Exercise aim: Reproduce every item below with "height and width" changed to "dimensions" and everything else unchanged. Leave out the pictures.

[Entries from a dataset]
---*---

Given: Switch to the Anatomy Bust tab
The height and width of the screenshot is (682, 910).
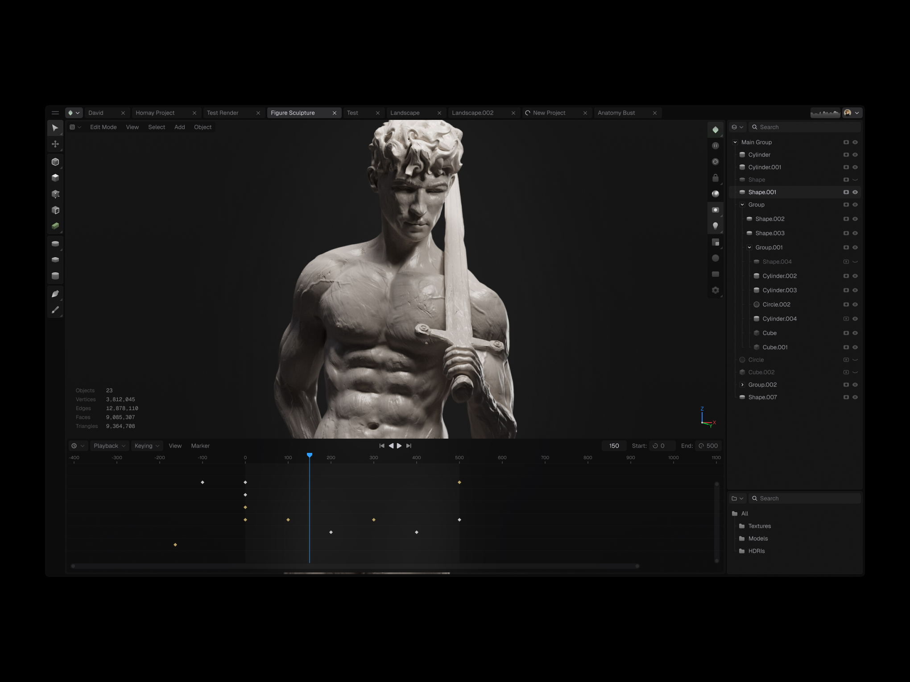Looking at the screenshot, I should 616,113.
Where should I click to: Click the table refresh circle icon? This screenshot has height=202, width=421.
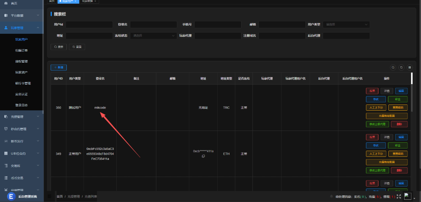coord(402,67)
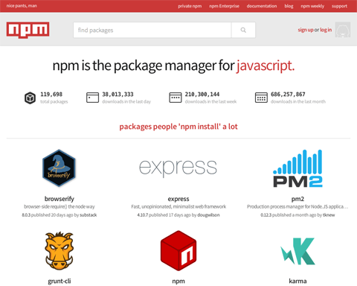Select the browserify wizard hat logo

[x=59, y=168]
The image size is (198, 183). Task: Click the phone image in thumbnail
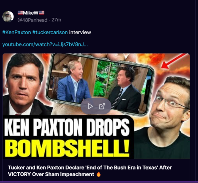click(x=100, y=84)
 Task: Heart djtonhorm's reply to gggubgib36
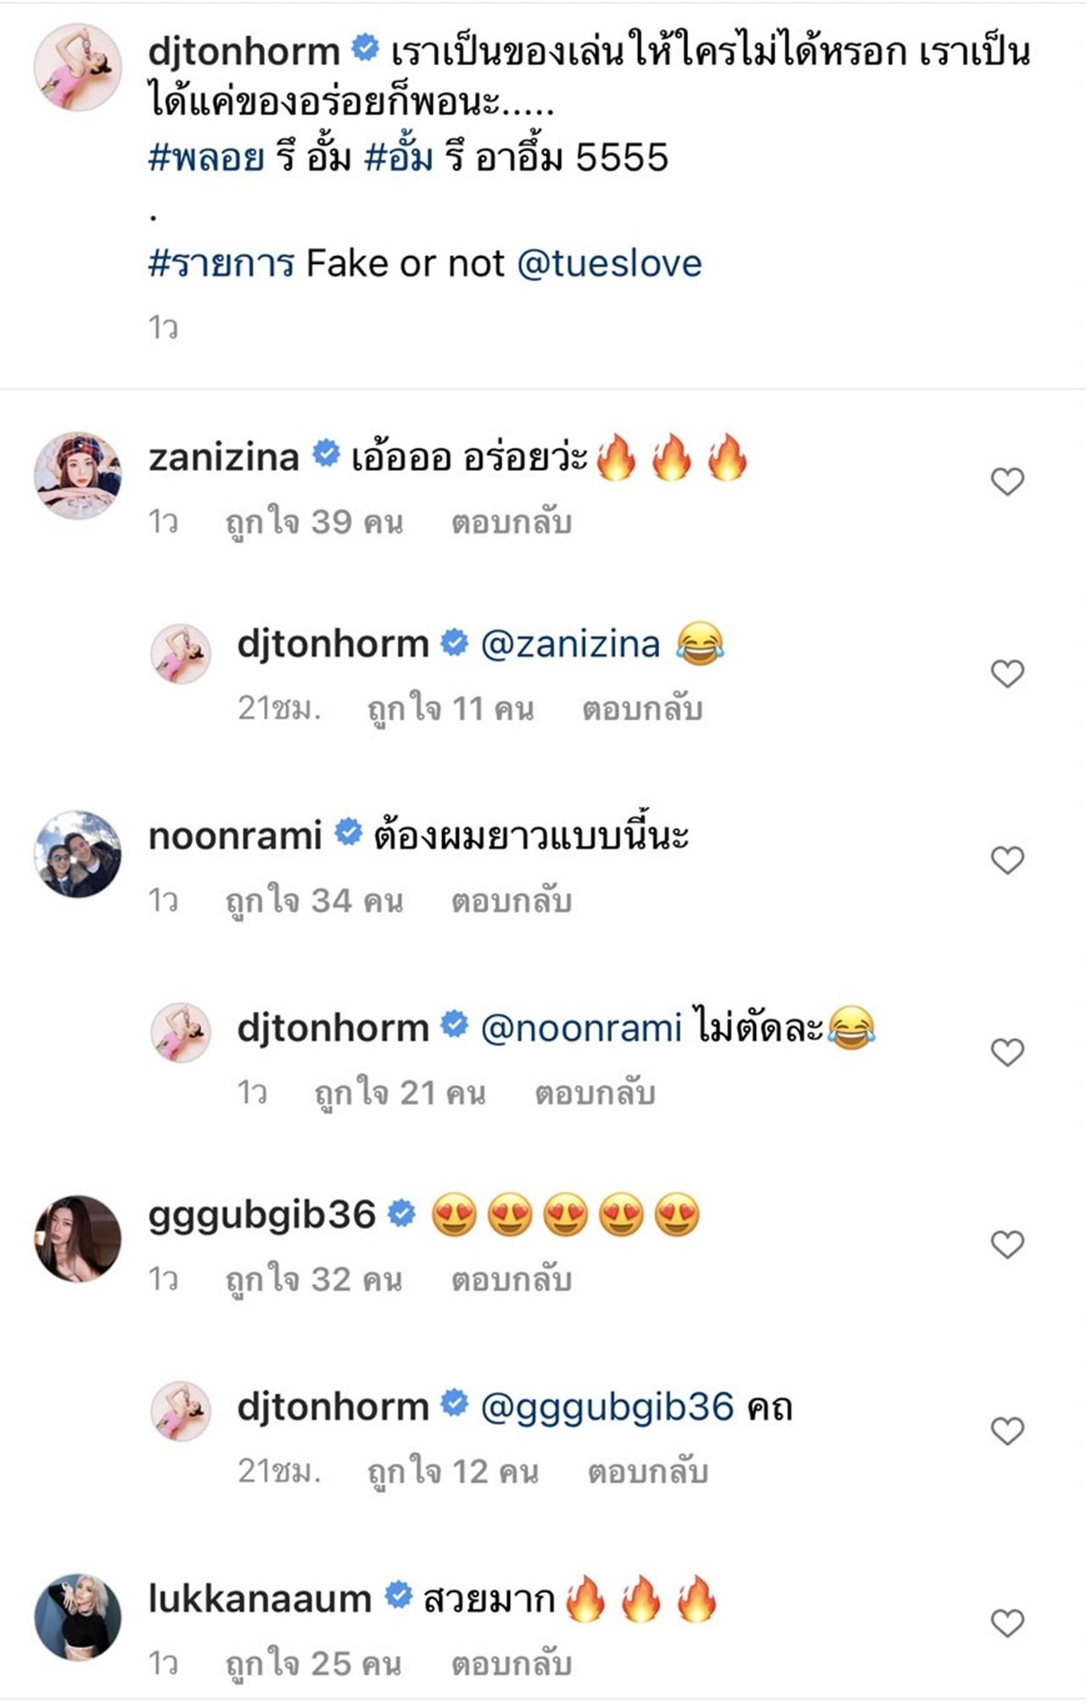[x=1007, y=1432]
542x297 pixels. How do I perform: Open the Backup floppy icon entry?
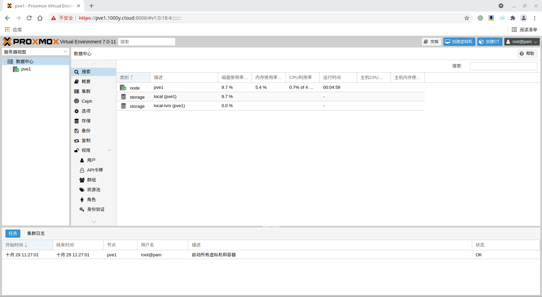point(77,131)
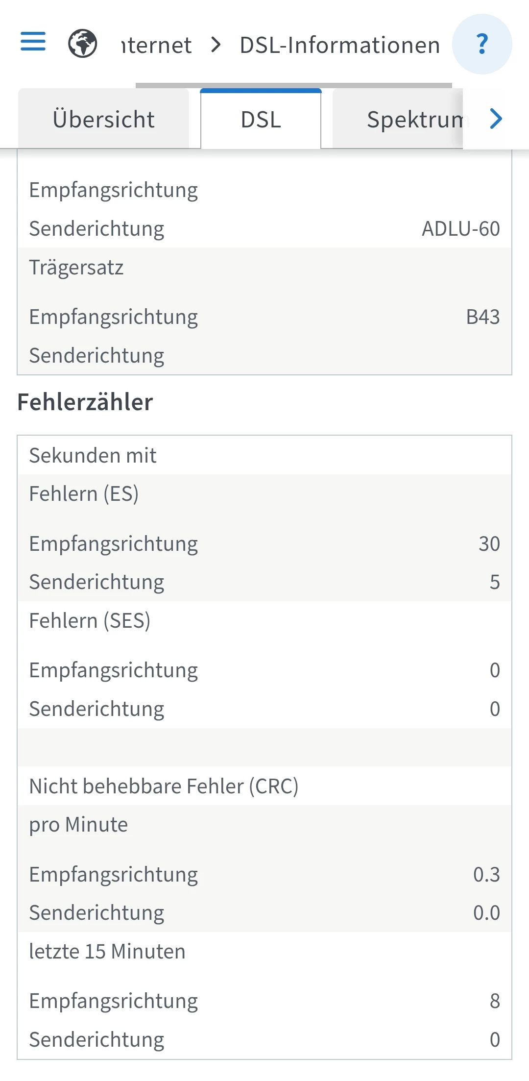Image resolution: width=529 pixels, height=1081 pixels.
Task: Click the Trägersatz row label
Action: [x=76, y=268]
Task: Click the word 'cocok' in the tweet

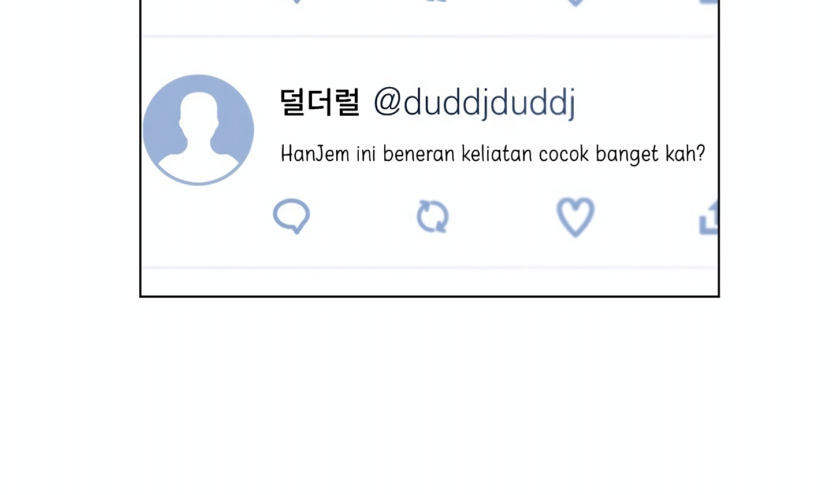Action: tap(564, 154)
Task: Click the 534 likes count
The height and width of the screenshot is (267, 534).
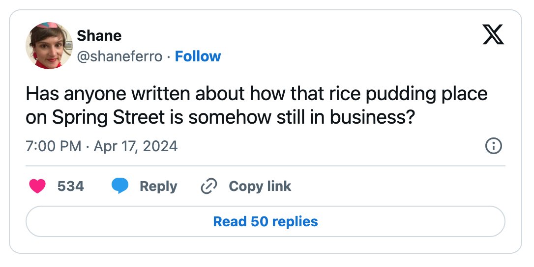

---*---

Correct answer:
Given: Switch to the Anatomy Bust tab
The dimensions of the screenshot is (682, 910).
Looking at the screenshot, I should 616,113.
Where should I click to: Click the table refresh circle icon? This screenshot has height=202, width=421.
coord(402,67)
Select the browserify wizard hat logo

[x=59, y=168]
The image size is (198, 183). Task: Click the phone image in thumbnail
click(x=100, y=84)
 Task: Heart djtonhorm's reply to gggubgib36
[x=1007, y=1432]
542x297 pixels. How do I perform: Open the Backup floppy icon entry?
point(77,131)
Image resolution: width=529 pixels, height=1081 pixels.
Task: Click the Trägersatz row label
Action: [x=76, y=268]
Task: Click the word 'cocok' in the tweet

Action: tap(564, 154)
Task: Click the 534 likes count
The dimensions of the screenshot is (267, 534).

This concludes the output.